Art & Art History
Voices: Charles LaBelle
Gallery 400 Lecture Room
1240 West Harrison Street
Los Angeles critic Christopher Knight has written, “Charles LaBelle finds surpirsing ways to skin a perceptual cat. [His] photographs, drawings, and sculpture all pay attention to the rewards of acute consciousness.” For almost ten years, LaBelle (born 1964) has created works that address the interrelationship between cartography, documentary narratives, the built environment, and the individual. Often emphasizing the phenomenology of the body located in space, LaBelle has explored mediated transformations of his own body and metaphorically evocative literal intersections of the body and its surroundings.

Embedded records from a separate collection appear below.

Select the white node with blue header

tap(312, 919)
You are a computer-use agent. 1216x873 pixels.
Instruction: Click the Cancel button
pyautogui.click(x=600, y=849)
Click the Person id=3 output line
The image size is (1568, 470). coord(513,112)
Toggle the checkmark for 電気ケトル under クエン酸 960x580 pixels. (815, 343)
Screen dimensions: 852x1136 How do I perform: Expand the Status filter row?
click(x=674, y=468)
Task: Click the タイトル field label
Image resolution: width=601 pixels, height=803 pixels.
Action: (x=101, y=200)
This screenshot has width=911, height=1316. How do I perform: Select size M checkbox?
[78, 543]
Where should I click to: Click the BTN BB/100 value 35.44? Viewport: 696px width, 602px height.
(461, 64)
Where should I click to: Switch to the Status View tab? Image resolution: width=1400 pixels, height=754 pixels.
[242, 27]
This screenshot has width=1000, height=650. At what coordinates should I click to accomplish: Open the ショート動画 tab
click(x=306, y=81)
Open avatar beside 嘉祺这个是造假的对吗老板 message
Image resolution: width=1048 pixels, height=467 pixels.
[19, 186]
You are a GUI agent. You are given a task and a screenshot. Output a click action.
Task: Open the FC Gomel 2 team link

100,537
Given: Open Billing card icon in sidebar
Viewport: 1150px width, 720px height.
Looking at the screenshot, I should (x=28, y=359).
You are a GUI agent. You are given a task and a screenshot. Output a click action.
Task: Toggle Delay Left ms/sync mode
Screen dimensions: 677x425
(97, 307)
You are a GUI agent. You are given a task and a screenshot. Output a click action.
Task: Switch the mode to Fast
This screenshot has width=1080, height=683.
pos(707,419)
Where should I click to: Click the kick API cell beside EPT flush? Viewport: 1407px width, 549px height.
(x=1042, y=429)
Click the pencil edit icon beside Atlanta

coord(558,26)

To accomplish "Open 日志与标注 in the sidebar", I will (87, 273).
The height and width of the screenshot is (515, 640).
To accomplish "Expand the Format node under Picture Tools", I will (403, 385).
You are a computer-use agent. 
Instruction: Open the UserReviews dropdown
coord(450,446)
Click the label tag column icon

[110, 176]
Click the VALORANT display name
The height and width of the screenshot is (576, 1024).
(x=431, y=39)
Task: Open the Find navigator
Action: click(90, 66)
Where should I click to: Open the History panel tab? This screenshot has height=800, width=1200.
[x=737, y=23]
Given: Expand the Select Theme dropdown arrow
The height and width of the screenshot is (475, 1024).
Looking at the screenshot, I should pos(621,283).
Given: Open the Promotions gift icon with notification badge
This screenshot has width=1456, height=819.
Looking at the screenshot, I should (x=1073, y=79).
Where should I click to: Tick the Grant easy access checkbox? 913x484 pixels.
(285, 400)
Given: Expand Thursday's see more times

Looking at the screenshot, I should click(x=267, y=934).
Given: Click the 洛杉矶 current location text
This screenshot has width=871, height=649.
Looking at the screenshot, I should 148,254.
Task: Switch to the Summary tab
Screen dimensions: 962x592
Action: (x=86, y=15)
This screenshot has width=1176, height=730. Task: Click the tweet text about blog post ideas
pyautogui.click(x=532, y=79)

LaBelle has held solo exhibitions at Roberts & Tilton Gallery, Los Angeles; Katrina Traywick Gallery, Berkeley; and the Santa Barbara Contemporary Arts Forum. His work has also been included in exhibitions at POST, Los Angeles; the Santa Monica Museum of Art; Exit Art, New York; the Museum of Installation, London; Sala Diaz, San Anotonio; Rogaland Kunstmuseum, Stavanger, Norway; the San Francisco Art Institute; Los Angeles Contemporary Exhibitions; and Gallery 400. In 2000 he received a Getty Trust Fellowship. He received a BA from, and did graduate studies at, the University of California, Los Angeles.